[10/06/2008] Rifiuti

Controllori e controllati

ROMA. A leggere i qutidiani italiani, la notizia del giorno è – giustamente – l’arresto per omicidio e truffa di 13 medici e del proprietario della casa di cura Santa Rita di Milano. A leggere The New York Times, la notizia (italiana) del giorno continua a essere l’emergenza rifiuti in Campania, un cui refolo maleodorante – sostiene il quotidiano americano in un’intera pagina dedicata all’argomento – è giunto fino ad Amburgo, per via di quel carico di materiali radioattivi partiti dall’Italia e inopinatamente scoperti in Germania prima di essere inceneriti.

Le due notizie sembrano del tutto scollegate tra loro, riunite solo dalla pessima immagine internazionale che ne deriva all’Italia. E, in realtà, sono incommensurabili. La prima – quella milanese – è tragica, la seconda – quella napoletana – è drammatica e insieme grottesca.

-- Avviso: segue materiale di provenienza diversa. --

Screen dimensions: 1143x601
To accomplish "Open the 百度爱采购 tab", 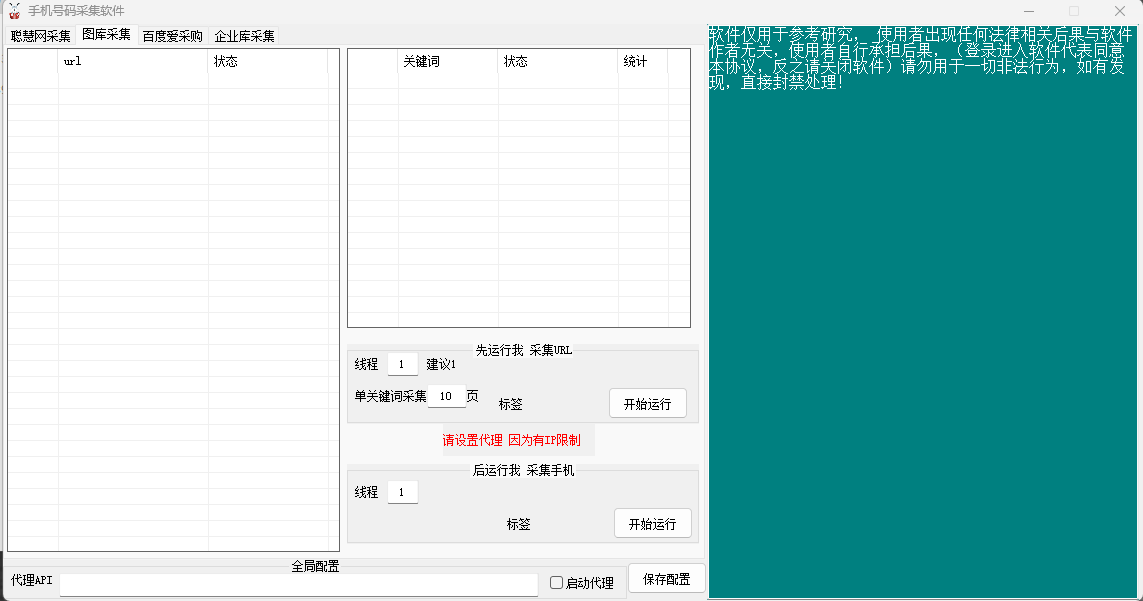I will click(172, 36).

Tuttavia tra le due un nesso esiste. In entrambi i casi sono (sembrano essere) falliti i sistemi di controllo e trasparenza. Nessuno ha controllato che nella disinvolta clinica lombarda le decisioni mediche fossero a vantaggio dei pazienti. Nessuno ha controllato, nel caso napoletano, che nei grotteschi treni dei rifiuti che da una regione povera dell’Europa partono, a pagamento, verso una regione ricca non ci fossero materiali tossici e nocivi.

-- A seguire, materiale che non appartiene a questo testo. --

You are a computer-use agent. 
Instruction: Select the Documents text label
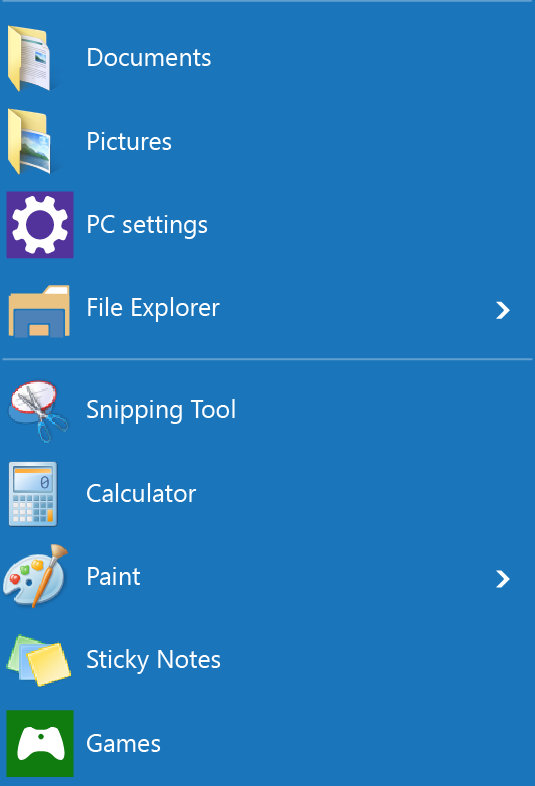point(148,58)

Tocca alla magistratura stabilire le precise responsabilità in questi due casi specifici, così diversi negli effetti eppure così uguali nelle procedure. Tocca alla politica, invece, porsi il problema della massima trasparenza in ambiti, come la sanità e l’ambiente, in cui i rischi sono alti, gli interessi legittimi diffusi e i soldi pubblici cospicui.

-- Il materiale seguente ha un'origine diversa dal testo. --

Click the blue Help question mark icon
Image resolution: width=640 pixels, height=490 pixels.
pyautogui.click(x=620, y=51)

Perché in questi due casi sono falliti i sistemi di controlli e trasparenza? Non perché, in teoria, i controlli non fossero previsti. Anzi, nell’uno e nell’altro caso sistemi di controllo erano non solo previsti, ma anche attivi. Solo che non hanno funzionato. Perché, al di là di colpe individuali specifiche, nell’uno e nell’altro caso c’era confusione tra controllori e controllati. Nell’uno e nell’altro caso i controlli erano (e sono tuttora) affidati ad autorità regionali: l’Asl a Milano, l’Arpac a Napoli. Ovvero a strutture tecniche che dipendono da chi eroga, direttamente o indirettamente, il servizio: la Regione. Nessuno mette in dubbio – non fino a prova contraria, almeno – che i tecnici che lavorano in queste strutture siano competenti e abbiano lavorato al meglio delle loro possibilità. Ma in entrambi i casi si trovano, loro malgrado, in una condizione oggettiva di conflitto di interesse, in una zona dove controllore e controllato si confondono.

Occorrerebbe invece che i controlli – soprattutto i controlli in cui la posta in gioco è altissima, come la salute e l’ambiente – fossero effettuati al più alto livello possibile da istituzioni terze e indipendenti. Da strutture che non abbiano interessi di alcun tipo in comune con coloro che – siano committenti, gestori o utilizzatori di un bene o di un servizio – hanno una qualche posta in gioco.

La terzietà del sistema di controllo non riduce a zero i rischi di errore e persino di truffa. Ma certo, sbarazzando il tavolo da interessi immediati, li rende meno probabili e, nel contempo, aumenta la credibilità delle istituzioni. Magari sarà poco appariscente. Ma forse è questa una delle strade maestre da imboccare per aumentare l’efficienza del sistema Italia, senza farsi tentare da altre più facili e più fallaci scorciatoie.